▶ **Input data**
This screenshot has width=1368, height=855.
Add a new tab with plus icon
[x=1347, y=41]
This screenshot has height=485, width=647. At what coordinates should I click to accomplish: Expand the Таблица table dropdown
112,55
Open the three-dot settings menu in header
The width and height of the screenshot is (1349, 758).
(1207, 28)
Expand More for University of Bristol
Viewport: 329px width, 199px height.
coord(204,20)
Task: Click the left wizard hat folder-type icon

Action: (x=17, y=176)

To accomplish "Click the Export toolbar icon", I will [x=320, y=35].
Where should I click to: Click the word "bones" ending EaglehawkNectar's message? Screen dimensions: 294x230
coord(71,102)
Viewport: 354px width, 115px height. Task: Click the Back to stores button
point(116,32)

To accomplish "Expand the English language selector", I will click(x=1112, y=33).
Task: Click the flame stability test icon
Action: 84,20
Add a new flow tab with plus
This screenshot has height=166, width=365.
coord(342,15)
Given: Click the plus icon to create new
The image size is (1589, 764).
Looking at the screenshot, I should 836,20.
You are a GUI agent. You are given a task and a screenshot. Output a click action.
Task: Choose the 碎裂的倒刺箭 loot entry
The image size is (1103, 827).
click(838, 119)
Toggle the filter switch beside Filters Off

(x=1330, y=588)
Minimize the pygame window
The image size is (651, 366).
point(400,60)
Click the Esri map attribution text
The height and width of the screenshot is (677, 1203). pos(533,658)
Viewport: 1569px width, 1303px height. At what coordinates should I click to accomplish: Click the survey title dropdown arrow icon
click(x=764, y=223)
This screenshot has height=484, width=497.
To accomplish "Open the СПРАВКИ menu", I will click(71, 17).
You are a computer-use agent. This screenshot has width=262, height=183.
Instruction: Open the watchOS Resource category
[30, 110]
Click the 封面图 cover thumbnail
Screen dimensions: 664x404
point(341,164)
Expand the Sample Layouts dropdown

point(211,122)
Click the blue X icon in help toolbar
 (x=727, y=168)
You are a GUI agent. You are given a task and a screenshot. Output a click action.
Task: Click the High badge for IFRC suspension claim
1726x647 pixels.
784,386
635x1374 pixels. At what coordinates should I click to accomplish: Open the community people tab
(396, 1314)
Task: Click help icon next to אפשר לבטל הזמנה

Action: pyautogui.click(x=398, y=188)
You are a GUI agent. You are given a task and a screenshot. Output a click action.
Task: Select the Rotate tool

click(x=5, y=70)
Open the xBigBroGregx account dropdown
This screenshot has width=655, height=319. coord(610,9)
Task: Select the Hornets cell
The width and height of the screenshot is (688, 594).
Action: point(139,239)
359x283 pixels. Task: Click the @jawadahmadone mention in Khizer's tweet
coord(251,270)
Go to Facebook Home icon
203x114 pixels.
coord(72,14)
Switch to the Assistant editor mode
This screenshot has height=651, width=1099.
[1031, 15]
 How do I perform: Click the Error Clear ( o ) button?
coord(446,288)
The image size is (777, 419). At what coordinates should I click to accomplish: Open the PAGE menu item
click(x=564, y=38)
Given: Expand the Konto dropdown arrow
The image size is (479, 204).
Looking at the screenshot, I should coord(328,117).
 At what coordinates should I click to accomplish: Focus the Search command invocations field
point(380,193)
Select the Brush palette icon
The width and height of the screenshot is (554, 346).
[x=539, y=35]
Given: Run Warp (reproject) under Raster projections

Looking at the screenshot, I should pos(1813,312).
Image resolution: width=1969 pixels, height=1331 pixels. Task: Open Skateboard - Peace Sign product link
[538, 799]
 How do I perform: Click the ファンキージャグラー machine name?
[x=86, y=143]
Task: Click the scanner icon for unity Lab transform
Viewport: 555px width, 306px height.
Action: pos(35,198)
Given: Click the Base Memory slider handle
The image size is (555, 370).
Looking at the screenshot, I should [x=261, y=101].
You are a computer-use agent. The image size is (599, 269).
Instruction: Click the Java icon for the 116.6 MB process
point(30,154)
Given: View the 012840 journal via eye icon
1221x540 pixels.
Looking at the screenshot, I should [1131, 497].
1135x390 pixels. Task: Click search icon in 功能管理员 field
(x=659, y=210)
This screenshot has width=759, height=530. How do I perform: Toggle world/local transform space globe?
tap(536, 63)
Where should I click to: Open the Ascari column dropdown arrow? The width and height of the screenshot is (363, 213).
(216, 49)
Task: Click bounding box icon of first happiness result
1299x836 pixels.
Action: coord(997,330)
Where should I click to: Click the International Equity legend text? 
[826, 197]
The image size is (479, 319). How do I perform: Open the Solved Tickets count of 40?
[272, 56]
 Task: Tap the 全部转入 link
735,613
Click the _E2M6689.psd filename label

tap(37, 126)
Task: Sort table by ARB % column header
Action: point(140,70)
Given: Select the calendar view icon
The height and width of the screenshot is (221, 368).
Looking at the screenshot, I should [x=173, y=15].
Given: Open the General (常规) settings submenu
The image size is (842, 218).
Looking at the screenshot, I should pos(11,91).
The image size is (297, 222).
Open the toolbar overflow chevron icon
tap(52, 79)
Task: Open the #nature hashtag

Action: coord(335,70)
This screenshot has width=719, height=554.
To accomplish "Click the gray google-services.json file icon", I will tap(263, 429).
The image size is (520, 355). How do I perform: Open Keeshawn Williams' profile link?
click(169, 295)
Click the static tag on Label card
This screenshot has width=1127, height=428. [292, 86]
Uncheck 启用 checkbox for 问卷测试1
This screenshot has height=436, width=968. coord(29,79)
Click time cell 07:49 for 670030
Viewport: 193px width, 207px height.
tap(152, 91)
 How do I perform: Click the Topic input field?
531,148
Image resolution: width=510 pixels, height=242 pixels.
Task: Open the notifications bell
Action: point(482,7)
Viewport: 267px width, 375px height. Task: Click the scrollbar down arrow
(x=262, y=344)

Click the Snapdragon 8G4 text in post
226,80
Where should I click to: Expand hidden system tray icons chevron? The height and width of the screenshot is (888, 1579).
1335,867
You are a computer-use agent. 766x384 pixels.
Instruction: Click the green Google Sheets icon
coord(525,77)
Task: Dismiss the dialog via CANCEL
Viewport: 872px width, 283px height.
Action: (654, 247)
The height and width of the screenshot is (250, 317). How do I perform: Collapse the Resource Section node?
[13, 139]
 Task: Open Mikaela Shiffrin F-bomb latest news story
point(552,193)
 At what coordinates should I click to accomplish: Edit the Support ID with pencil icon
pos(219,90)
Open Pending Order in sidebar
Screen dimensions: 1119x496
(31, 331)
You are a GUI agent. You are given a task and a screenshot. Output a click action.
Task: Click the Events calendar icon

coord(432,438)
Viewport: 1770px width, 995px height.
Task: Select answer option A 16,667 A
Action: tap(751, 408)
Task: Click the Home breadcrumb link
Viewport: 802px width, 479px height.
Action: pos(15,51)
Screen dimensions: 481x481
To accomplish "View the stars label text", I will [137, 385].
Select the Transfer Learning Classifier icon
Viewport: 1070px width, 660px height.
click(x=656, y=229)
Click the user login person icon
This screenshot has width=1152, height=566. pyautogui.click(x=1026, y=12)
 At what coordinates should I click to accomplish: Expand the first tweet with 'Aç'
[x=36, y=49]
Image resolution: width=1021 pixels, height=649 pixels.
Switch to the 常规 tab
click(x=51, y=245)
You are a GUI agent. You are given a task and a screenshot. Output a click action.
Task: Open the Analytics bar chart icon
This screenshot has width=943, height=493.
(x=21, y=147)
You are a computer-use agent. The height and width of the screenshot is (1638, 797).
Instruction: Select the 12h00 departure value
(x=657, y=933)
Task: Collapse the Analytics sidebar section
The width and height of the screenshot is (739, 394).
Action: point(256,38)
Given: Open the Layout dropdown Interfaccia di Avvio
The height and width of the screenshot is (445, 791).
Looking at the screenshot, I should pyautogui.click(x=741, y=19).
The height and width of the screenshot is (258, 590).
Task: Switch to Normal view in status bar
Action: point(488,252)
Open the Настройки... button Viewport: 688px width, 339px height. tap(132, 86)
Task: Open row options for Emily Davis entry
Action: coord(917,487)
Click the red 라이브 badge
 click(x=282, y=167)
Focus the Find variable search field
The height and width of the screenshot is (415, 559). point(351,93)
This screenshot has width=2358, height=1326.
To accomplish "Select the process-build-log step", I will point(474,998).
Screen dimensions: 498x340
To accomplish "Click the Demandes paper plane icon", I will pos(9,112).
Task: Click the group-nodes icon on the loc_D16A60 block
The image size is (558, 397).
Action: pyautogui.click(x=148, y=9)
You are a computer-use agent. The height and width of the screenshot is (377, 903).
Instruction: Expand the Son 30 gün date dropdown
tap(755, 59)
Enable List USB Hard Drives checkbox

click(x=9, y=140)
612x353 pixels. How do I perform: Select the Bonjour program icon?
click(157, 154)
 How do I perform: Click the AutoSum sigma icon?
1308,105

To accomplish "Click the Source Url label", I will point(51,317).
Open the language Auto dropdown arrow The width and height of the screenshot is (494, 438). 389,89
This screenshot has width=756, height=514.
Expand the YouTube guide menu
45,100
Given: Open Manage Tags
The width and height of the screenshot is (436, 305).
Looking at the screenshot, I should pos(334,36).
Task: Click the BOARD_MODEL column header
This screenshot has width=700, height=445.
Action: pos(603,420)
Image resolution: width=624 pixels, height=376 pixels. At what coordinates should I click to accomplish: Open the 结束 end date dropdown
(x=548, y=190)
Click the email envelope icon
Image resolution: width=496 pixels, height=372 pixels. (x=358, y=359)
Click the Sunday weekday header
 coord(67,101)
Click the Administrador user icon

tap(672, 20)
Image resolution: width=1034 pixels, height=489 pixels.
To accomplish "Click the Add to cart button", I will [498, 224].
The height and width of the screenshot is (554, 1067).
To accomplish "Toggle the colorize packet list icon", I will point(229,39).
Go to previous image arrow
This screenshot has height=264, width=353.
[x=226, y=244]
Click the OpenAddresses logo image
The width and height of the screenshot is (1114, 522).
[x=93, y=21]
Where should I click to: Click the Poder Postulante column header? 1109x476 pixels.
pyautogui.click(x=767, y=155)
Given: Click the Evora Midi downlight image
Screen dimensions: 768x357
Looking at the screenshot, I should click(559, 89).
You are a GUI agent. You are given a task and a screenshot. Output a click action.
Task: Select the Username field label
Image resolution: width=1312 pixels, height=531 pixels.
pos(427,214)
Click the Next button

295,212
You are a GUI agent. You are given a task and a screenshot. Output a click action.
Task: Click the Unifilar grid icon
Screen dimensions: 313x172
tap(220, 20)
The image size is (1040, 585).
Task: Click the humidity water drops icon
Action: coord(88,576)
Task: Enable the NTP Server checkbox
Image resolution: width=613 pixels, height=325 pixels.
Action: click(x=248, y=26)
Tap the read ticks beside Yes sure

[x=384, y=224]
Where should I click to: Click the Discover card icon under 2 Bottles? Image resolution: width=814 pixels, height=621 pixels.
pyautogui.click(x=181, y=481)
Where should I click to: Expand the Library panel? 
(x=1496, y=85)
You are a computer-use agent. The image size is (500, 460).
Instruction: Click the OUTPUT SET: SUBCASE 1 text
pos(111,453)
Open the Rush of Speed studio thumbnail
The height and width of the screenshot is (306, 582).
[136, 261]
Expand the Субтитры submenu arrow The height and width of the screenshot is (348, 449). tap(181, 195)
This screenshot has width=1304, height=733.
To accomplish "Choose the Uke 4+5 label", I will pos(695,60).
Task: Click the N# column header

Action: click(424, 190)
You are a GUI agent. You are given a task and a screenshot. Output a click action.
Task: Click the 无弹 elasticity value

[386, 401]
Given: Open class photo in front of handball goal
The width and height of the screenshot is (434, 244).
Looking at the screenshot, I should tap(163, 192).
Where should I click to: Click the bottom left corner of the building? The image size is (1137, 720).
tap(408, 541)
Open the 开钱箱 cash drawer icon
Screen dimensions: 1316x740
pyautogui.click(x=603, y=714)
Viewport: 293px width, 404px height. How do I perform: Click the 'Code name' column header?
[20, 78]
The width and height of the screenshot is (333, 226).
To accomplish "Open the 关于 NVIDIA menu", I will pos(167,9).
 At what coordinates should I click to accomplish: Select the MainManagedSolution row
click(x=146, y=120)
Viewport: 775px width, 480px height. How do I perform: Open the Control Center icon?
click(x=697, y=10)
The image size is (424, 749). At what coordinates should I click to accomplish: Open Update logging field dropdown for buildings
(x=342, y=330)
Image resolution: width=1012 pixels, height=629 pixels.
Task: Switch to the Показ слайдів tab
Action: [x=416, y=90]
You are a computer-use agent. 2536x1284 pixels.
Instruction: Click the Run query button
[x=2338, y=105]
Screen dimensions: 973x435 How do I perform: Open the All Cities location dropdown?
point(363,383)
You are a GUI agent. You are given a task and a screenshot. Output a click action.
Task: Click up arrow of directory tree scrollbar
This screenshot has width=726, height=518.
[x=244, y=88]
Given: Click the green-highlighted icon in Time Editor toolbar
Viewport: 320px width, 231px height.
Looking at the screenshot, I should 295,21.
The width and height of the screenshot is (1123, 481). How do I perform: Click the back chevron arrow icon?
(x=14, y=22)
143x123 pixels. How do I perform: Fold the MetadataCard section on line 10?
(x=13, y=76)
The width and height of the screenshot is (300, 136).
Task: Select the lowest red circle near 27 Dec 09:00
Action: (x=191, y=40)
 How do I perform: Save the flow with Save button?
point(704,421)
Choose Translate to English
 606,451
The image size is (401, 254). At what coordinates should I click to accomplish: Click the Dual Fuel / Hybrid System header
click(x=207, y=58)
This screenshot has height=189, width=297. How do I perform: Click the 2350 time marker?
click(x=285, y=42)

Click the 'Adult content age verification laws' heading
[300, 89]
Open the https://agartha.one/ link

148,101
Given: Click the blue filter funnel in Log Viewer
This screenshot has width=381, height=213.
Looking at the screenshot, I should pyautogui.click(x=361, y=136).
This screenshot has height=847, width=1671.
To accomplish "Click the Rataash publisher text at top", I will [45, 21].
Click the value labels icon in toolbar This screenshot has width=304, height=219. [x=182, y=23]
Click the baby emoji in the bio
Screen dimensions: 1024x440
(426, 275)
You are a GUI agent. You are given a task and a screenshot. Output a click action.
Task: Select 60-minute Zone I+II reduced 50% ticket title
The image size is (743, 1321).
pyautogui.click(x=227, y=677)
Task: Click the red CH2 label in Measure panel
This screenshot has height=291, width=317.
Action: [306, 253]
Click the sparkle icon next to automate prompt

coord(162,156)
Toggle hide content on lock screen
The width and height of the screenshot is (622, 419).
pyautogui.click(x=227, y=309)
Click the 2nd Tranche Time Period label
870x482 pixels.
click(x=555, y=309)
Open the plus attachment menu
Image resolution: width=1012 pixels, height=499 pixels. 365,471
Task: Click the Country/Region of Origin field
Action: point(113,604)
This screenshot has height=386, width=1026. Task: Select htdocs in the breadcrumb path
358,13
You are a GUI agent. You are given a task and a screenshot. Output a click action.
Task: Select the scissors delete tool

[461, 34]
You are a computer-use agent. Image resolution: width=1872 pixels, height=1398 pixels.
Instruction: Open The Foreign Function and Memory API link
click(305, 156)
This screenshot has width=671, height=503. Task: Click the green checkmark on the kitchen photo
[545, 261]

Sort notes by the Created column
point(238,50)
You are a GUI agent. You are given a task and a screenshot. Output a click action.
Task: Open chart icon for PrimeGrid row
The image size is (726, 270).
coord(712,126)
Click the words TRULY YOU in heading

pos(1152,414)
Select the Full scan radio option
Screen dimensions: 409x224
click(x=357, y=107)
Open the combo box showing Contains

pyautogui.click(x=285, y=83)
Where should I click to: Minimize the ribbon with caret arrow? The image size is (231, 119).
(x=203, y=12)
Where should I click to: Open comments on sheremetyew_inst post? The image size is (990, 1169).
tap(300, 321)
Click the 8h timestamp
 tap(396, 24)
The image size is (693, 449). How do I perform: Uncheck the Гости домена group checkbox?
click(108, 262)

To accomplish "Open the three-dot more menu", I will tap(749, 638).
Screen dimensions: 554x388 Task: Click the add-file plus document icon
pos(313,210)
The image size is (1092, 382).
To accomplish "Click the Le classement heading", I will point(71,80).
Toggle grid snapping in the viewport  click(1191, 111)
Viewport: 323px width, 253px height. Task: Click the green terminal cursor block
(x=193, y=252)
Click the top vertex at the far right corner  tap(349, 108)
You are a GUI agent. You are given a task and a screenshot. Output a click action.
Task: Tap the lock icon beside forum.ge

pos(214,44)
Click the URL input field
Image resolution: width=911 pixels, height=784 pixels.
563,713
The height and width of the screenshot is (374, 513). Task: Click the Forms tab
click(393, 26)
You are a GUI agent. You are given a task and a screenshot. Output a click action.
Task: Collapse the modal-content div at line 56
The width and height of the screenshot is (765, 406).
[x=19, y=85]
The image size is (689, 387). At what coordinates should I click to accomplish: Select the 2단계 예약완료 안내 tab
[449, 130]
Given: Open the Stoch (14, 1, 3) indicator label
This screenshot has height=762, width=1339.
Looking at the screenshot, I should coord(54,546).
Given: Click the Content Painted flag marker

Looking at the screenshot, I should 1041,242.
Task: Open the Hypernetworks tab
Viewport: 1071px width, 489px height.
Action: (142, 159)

▶ **Aim**
Repeat everything from the line containing "This screenshot has width=759, height=530." down to the line containing "Action: point(140,70)", both of those lines included.

▶ **Complete output**
This screenshot has width=759, height=530. How do I perform: Toggle world/local transform space globe?
tap(536, 63)
Where should I click to: Open the Ascari column dropdown arrow? The width and height of the screenshot is (363, 213).
(216, 49)
Task: Click bounding box icon of first happiness result
1299x836 pixels.
Action: coord(997,330)
Where should I click to: Click the International Equity legend text? 
[826, 197]
The image size is (479, 319). How do I perform: Open the Solved Tickets count of 40?
[272, 56]
 Task: Tap the 全部转入 link
735,613
Click the _E2M6689.psd filename label

tap(37, 126)
Task: Sort table by ARB % column header
Action: point(140,70)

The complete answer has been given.